Task to complete ▸
Copy the records from the line with "You are a computer-use" through the end of the records, swapping "window" for "dialog" and changing nothing else. Leave the pictures out of your answer.
┌──
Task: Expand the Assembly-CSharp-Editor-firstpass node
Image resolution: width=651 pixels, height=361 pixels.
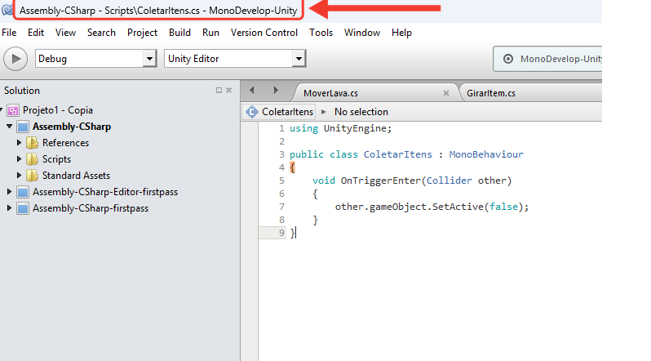Action: (9, 191)
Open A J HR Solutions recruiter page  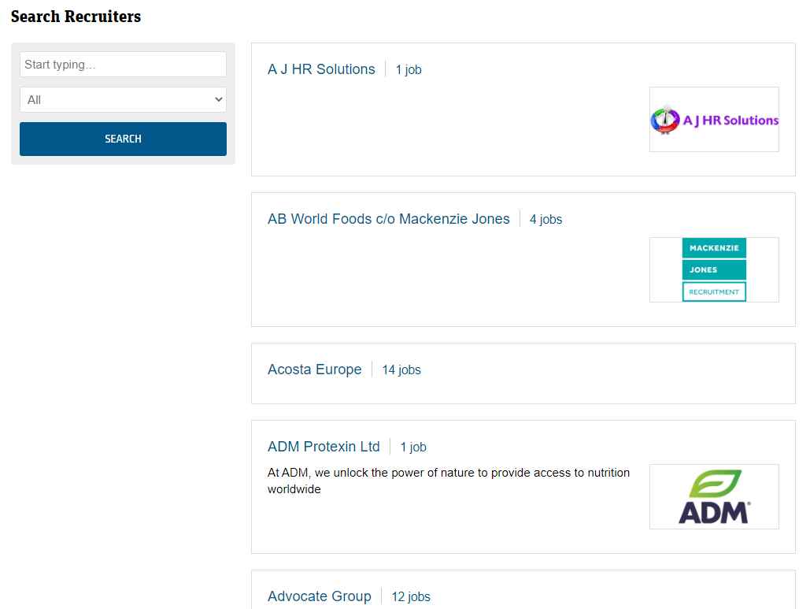click(321, 69)
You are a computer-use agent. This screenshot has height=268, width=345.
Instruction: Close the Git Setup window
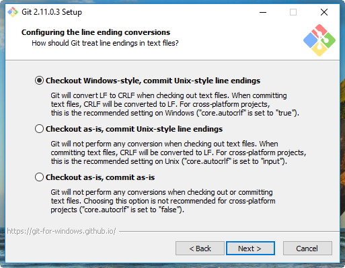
└──
Output of the task ▸
You are a computer-use agent. This screenshot has height=268, width=345.
Instruction: Close the Git Setup dialog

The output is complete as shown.